Ar superaquecido invadiu o Columbia
Enviado em Sexta 14 fevereiro de 2003
De acordo com dados de análises preliminares, o plasma (nome dado pelos cientistas a essa camada de ar quente que envolve o veículo durante a reentrada) pode ter entrado no Columbia.
Uma análise preliminar do comitê de investigação sobre o acidente do Columbia indica que uma massa de ar superaquecido entrou na asa esquerda do ônibus, e possivelmente no compartimento de um dos trens de pouso, pouco antes da desintegração da nave.
A entrada da nave na atmosfera a uma velocidade superior a 20 mil km/h provocou uma enorme fricção e um aumento da temperatura em torno do ônibus. De acordo com dados de análises preliminares, o plasma (nome dado pelos cientistas a essa camada de ar quente que envolve o veículo durante a reentrada) pode ter entrado no Columbia.
Segundo as investigações, a invasão do plasma teria ocorrido pouco depois de o ônibus ter sobrevoado o território norte-americano, desintegrando-se totalmente a uma altitude de 60 quilômetros sobre o Estado do Texas.

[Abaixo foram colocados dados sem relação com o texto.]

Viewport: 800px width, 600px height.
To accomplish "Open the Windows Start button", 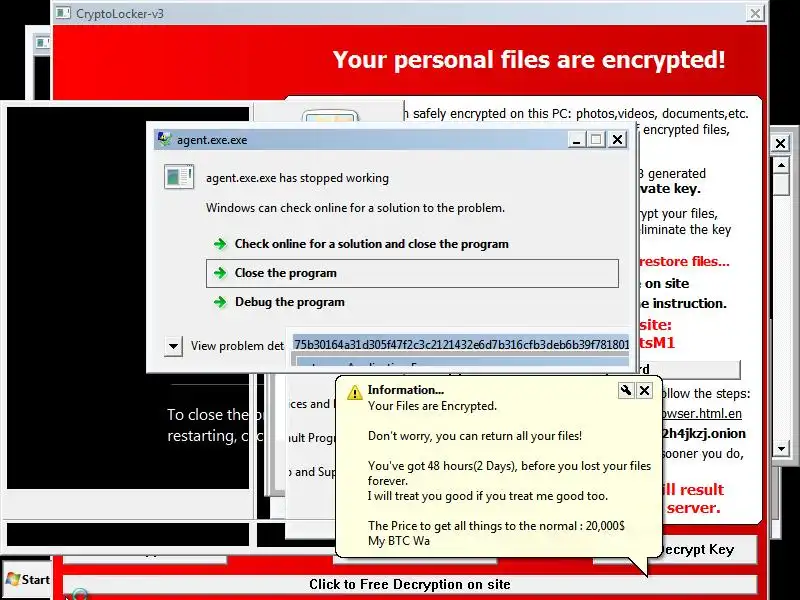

Segundo o porta-voz da Nasa (agência espacial norte-americana), James Hartsfield, não se sabe certamente o ponto por onde o plasma teria entrado no corpo principal da nave. No entanto, disse que a atenção se concentra sobre o setor dianteiro da asa esquerda, a fuselagem ou o trem de pouso.
"Qualquer um desses pontos poderá ter sido uma causa potencial das mudanças de temperatura"
registradas pelos sensores da nave, disse.
Geralmente os ônibus são protegidos por placas de revestimento térmico, especialmente na parte inferior, que os protegem dessas temperaturas (em torno de 1.000ºC a 1.600ºC).
Apesar de uma dessas placas ter se desprendido durante o lançamento, a Nasa afirma que isso não explicaria o aquecimento registrado.